José “Pepe” Mujica murió a los 89 años, dejando atrás una vida que pareció escrita para el cine: guerrillero tupamaro, preso político durante 14 años, sobreviviente de seis balazos, presidente austero, filósofo de la calle y figura global respetada más allá de ideologías. Su fallecimiento fue confirmado por el actual mandatario uruguayo Yamandú Orsi, a quien él mismo había apadrinado en la política.
Mujica anunció en 2024 que padecía un cáncer de esófago. En enero de este año, comunicó que la enfermedad se había agravado y pidió que lo dejaran en paz, en su chacra de Rincón del Cerro, rodeado de naturaleza, libros, recuerdos y su inseparable compañera Lucía Topolansky. Allí murió este martes, sin haber podido votar en las últimas elecciones, pero sabiendo que su legado político seguía vivo en el Frente Amplio y en su sucesor.
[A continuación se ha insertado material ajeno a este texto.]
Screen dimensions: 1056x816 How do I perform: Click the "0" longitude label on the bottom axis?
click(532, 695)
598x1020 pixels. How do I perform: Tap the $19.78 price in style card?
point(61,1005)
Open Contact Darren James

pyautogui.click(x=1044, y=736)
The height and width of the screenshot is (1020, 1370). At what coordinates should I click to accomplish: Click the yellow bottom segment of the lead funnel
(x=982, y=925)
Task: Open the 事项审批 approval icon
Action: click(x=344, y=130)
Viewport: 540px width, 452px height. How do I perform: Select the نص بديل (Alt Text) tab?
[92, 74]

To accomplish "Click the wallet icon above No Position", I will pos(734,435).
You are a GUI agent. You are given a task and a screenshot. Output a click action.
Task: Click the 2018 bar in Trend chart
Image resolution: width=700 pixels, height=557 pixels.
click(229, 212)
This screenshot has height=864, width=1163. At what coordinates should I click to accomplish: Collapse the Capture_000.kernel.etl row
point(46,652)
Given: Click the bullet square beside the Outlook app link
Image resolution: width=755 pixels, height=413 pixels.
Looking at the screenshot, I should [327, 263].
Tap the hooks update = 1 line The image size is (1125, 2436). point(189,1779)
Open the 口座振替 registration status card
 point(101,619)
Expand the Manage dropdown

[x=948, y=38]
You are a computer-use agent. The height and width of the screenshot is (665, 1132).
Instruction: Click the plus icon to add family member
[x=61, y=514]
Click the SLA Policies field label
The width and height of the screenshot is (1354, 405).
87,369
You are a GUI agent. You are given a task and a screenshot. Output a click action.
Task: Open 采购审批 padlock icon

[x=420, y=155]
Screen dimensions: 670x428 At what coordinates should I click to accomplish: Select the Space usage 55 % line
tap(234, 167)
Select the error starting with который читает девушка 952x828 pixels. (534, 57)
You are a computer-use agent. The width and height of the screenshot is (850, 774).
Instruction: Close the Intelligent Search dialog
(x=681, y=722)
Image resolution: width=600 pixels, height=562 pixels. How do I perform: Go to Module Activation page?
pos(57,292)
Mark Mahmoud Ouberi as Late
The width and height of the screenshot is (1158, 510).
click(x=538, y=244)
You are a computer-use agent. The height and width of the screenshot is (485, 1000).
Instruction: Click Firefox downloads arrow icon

Dejó una marca imborrable. Fue el presidente que renunció al protocolo, que vivía en una casa modesta y donaba su sueldo, que legalizó la marihuana y el aborto, y que jamás escondió sus heridas del pasado. “La presidencia fue una pavada comparado con todo lo demás”, dijo alguna vez. Tenía razón: Mujica no gobernó desde el mármol, sino desde la tierra. Su figura trascendió la política uruguaya para convertirse en un símbolo mundial de integridad, coherencia y humanidad.